Filter the records below, keeping only lines with the string "column".

Recorded data START

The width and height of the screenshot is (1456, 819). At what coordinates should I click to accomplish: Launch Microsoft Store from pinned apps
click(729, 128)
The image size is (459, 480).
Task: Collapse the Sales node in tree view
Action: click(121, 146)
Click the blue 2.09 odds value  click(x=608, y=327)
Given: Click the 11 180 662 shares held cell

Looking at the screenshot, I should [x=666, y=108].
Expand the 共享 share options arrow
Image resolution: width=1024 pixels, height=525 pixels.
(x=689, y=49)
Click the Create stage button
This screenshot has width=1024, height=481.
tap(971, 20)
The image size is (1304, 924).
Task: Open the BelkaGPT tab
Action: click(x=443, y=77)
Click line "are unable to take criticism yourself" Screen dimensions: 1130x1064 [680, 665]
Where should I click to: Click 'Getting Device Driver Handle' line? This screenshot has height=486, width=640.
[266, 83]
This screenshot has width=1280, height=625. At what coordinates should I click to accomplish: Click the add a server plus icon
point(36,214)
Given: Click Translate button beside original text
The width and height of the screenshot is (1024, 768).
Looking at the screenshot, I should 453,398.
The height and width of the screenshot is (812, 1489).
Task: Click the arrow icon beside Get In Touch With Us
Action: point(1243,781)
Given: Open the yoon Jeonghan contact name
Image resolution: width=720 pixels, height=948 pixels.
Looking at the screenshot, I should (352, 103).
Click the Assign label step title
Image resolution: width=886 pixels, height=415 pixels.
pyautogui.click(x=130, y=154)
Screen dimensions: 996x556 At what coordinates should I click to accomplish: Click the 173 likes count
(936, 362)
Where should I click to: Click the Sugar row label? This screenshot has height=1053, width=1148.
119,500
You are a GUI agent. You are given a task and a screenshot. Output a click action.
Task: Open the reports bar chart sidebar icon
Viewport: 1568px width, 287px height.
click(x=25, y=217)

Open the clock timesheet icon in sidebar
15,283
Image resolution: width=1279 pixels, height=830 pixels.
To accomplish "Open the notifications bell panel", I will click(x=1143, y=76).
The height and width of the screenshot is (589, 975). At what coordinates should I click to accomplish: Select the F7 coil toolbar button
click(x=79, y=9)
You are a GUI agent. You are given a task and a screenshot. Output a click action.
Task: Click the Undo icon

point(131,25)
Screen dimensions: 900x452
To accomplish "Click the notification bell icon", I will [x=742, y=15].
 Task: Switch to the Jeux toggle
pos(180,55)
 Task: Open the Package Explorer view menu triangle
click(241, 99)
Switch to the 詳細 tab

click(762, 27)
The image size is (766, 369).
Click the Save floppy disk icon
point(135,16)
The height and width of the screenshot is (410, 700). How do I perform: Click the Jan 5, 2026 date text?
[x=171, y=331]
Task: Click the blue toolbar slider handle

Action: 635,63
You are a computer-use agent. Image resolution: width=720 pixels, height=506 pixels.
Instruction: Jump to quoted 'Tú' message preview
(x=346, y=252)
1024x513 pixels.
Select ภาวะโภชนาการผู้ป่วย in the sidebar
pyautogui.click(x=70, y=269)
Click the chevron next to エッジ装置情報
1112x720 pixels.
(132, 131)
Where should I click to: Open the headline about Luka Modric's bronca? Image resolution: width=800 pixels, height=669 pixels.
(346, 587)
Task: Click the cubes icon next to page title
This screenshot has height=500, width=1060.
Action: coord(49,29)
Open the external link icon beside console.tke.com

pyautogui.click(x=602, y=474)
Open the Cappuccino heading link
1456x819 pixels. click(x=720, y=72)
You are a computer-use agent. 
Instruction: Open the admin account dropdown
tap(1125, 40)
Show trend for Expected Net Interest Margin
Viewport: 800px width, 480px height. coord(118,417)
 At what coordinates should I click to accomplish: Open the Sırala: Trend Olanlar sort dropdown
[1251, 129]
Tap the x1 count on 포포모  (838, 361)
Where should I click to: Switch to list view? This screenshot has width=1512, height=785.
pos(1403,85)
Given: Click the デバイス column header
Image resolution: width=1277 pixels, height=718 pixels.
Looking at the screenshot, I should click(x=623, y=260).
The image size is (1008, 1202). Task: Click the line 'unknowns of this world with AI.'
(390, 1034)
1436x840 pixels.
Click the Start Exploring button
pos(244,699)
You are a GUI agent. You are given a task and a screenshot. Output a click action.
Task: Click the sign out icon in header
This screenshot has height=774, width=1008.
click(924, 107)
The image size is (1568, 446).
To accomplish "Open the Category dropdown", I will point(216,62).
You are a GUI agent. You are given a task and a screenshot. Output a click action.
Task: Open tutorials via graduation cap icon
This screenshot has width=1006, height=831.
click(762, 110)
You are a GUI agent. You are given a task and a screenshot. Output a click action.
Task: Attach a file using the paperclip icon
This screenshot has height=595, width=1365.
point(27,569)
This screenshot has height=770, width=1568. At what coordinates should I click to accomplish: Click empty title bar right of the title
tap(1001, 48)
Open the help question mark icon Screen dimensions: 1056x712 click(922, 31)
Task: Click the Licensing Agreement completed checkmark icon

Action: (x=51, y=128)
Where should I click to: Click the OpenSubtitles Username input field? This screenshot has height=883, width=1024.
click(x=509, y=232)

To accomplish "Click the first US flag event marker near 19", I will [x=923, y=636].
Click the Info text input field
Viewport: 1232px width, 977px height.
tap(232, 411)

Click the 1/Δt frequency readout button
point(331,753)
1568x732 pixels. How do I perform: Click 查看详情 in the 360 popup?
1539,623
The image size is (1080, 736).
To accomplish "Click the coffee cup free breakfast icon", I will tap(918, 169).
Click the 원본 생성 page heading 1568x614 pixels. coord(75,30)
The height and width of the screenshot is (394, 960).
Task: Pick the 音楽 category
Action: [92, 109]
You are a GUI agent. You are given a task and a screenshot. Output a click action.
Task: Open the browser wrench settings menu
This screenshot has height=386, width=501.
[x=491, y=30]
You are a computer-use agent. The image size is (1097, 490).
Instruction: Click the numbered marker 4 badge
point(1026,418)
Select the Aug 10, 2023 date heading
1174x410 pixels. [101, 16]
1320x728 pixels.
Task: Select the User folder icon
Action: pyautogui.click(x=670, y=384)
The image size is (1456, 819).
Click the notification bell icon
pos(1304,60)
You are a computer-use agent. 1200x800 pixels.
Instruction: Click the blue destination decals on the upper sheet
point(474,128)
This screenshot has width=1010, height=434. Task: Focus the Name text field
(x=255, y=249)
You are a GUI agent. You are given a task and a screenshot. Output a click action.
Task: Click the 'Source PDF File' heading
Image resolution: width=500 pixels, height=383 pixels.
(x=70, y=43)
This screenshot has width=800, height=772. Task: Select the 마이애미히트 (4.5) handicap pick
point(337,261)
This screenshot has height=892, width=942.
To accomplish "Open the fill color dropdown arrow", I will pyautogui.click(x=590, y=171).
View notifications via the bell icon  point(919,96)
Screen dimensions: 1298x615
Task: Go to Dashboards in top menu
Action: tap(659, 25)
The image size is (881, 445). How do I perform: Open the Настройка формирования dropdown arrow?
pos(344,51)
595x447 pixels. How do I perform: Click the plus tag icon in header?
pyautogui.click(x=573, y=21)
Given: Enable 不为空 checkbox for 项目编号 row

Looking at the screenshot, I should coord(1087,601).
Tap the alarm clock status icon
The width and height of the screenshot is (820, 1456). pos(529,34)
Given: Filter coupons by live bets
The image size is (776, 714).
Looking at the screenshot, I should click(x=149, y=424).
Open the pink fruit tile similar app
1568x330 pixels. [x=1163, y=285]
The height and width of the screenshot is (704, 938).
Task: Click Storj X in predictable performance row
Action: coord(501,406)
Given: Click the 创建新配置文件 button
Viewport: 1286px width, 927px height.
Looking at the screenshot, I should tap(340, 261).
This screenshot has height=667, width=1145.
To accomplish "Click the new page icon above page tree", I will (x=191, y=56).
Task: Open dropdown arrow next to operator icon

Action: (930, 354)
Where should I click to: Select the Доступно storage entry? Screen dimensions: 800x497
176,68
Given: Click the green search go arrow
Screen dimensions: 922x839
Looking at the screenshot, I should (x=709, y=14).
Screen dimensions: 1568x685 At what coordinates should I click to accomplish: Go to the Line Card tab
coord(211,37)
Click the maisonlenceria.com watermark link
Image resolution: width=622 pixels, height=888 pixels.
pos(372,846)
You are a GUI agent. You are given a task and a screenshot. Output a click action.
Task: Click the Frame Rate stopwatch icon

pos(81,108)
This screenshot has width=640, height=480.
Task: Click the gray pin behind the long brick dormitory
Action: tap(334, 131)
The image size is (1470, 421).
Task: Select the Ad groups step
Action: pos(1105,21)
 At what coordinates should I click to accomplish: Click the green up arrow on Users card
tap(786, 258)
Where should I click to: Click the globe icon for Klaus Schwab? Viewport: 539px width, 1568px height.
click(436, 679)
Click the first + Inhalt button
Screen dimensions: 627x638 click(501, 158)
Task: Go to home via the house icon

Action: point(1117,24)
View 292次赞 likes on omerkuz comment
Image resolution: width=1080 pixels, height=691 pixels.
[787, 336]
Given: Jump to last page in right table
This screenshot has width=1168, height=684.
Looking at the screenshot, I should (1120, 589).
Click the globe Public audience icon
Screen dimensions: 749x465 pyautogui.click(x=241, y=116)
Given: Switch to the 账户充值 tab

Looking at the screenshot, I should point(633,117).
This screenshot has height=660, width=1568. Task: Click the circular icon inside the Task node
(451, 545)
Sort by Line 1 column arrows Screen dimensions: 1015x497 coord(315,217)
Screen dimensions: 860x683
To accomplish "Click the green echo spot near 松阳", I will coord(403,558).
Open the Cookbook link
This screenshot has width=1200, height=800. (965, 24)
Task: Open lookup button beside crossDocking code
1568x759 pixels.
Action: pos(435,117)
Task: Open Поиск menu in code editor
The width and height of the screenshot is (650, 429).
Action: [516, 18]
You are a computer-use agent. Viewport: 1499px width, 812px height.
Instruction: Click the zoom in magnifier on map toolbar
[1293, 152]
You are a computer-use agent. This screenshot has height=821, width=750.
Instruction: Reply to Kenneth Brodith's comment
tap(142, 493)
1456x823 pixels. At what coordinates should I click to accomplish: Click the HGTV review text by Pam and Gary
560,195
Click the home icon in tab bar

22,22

Recorded data END

-- Response --
Given: Click the デバイス column header
Sort by Line 1 column arrows Screen dimensions: 1015x497 coord(315,217)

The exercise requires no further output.